[start of Document]

# Warranty



## voltatab (Jan 2, 2010)

What kind of warranty do you guys give on service, I would imagine it would be like this,

0-30 days for snaking
6-1yr for new installation -faucets, disposal, shower, toilet etc
6 mo for drains
10yrs remodel or new const 

I dunno, I had someone ask warranty questions on some things and I realized that I never really decided these things. No one seems to ask me


----------



## OldSchool (Jan 30, 2010)

voltatab said:


> What kind of warranty do you guys give on service, I would imagine it would be like this,
> 
> 0-30 days for snaking
> 6-1yr for new installation -faucets, disposal, shower, toilet etc
> ...


Here I give no warranty on any snaking.... maybe a day or two tops 

just about 1 year labour on anything else


----------



## Richard Hilliard (Apr 10, 2010)

We offer a 1 time 1 year warranty on stoppages. Commercial work has no warranty. Service work has a 1 year warranty and with our service agreements we do a 5 year parts and labor warranty. We try to never use aftermarket parts with the exception of fluidmasters and 1b1x, and coast blue flappers. An example of parts would be Kohler Valvetts we use the brass instead of plastic or nylon pieces and made by Kohler.


----------



## 130 PLUMBER (Oct 22, 2009)

[end of Document]
[start of Data lines]

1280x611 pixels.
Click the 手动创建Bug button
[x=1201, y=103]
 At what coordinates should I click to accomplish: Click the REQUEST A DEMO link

[end of Data lines]

Goal
Please take the part of the warranty thread that opens with the words "## Richard Hilliard" and closes with "made by Kohler.", and give it again with "stoppages" swapped for "clogs".

Correct response
## Richard Hilliard (Apr 10, 2010)

We offer a 1 time 1 year warranty on clogs. Commercial work has no warranty. Service work has a 1 year warranty and with our service agreements we do a 5 year parts and labor warranty. We try to never use aftermarket parts with the exception of fluidmasters and 1b1x, and coast blue flappers. An example of parts would be Kohler Valvetts we use the brass instead of plastic or nylon pieces and made by Kohler.